With her thoughts swirling, she fell behind the rest of the buggies. The sky darkened, and rain began to patter onto her head. It grew nearly as dark as dusk. The air took on a greenish cast, and she feared a tornado might be in the swirling clouds.
She slapped the reins on the horse’s rump, and he picked up the pace. As the rain fell harder, she wished her people believed in buggy coverings. She could barely see the road with the water dripping in her eyes. A dark shape loomed ahead in the downpour, and she realized a car without lights was bearing down on her. Did the driver see her? She directed the horse to the side of the road and kept going forward, but the car swerved toward her side of the road. She couldn’t see the make or model, just the shape coming closer.
It was going to hit her, and her gut told her it was a deliberate move. She didn’t want the horse to be harmed but didn’t know what to do. Then she saw a path cut into the newly planted field of corn. Just as she turned the horse into the path, the car brushed by so closely that it rocked her buggy. Perspiration popped out on her forehead, and her hands began to shake. All she could see were the taillights flashing as the car slowed at the next intersection and went on.
Someone had tried to hit her.
She gulped back her fear and backed the buggy out of the lane to continue on to the grave site. The sun began to peek through the clouds as she finished the trip. She’d be late and a bedraggled rat, but she was alive. Still shaking, she stopped the buggy behind the long line and stepped down into the mud. She realized she was right in front of the graves of her parents.
Plain wooden stakes marked their sites. There were no flowers on any of the graves, and she longed to put just a single carnation on her mother’s. She’d loved beautiful flowers so much. Keeping them from her didn’t seem right.
Did Mamm ever regret her decision to join the Amish church? It wasn’t done very often. It helped that her parents were German and she was already bilingual, but she gave up so much for Datt. Hannah wished she could talk to her mother’s family, but the brief glimpse of her aunt and cousin at the funeral had been her only contact with them. Maybe she could find them again. Aunt Nora might know how to contact Aunt Cathy and Mary.

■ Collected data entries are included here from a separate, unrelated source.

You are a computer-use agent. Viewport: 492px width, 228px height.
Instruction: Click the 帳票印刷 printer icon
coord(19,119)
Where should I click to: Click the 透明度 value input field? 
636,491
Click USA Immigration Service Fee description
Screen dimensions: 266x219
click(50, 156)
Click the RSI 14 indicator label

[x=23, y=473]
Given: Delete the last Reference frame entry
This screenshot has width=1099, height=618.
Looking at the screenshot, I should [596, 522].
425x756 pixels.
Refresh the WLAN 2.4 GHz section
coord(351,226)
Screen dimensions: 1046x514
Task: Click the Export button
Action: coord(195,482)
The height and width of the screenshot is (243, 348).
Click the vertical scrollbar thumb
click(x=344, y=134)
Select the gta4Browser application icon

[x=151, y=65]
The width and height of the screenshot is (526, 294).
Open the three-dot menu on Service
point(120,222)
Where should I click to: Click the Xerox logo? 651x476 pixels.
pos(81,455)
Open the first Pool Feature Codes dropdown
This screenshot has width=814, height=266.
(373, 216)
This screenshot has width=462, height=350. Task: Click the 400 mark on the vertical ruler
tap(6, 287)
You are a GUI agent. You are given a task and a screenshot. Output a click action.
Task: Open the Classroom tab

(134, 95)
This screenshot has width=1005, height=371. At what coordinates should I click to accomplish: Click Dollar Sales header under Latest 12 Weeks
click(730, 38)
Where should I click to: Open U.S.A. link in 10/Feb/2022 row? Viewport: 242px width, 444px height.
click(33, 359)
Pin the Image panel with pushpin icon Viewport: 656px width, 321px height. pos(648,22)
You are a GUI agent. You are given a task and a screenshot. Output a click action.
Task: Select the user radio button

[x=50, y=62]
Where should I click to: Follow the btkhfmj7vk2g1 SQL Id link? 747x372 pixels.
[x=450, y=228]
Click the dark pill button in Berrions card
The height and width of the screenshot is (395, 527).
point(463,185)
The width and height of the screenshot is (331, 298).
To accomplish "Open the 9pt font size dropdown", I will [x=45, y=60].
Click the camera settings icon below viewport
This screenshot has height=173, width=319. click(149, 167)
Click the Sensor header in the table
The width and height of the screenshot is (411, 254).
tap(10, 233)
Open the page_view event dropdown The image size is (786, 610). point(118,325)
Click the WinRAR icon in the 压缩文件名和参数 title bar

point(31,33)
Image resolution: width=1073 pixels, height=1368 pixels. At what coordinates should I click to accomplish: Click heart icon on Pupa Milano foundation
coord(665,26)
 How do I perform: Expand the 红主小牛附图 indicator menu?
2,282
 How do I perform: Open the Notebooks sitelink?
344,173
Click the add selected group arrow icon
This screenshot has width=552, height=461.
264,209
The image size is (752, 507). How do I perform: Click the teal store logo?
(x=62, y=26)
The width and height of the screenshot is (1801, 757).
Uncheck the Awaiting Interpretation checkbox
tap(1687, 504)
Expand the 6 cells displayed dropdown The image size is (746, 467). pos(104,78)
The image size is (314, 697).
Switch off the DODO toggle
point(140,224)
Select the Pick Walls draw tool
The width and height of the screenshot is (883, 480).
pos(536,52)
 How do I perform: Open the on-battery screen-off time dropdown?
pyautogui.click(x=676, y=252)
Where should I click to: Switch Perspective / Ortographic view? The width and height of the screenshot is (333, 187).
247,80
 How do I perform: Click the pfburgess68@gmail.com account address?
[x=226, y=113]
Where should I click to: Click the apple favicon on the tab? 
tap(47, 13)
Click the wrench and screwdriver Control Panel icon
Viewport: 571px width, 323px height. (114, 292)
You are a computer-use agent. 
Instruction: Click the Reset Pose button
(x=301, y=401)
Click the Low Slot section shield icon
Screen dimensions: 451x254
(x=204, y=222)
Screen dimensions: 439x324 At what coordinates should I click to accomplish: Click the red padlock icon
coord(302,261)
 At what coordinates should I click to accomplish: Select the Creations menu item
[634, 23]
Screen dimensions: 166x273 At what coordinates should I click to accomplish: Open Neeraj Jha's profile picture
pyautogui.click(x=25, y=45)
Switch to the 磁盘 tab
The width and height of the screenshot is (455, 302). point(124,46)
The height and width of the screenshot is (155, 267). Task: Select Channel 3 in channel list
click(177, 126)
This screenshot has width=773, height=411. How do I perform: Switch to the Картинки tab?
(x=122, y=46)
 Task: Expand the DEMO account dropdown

Had Reece really converted to the Amish faith? And if he had, where did that leave her? She couldn’t go back to him. What if Reece was indeed behind everything—her parents’ deaths, the fire at Aunt Nora’s, the attempt on her life? Or was it her bitterness blinding her? Could she be wrong about Reece? But no, she’d felt his hand shoving her down the steps. A man who would do that was capable of anything. Her hatred swelled.
Hannah saw Angie’s car parked along the road and waved to her. Angie jogged over to join her. “What happened to you?” she asked. “You look like a drowned kitten.”
“Someone tried to run me off the road.” Hannah told Angie what had happened, and immediately her publicist wanted to call Matt. “I don’t want to spoil the funeral. We’ll go see him later.”
They stood on the edge of the crowd. Hannah tried to be as inconspicuous as possible. A blue Saturn rolled to a stop in the line of vehicles, and a woman got out. A sense of déjà vu rolled over her when she recognized her cousin Mary.
Ten years older now, Mary had lost the fresh bloom of her early twenties. Her auburn hair was cut short, and the style did nothing to flatter her face. She’d gained a few pounds as well, and the blouse she wore strained across her stomach. Hannah stepped out to meet her.
“Mary, I don’t know if you remember me. I’m Hannah.”
The other woman smiled. “It would be hard to mistake you since we look so much alike.”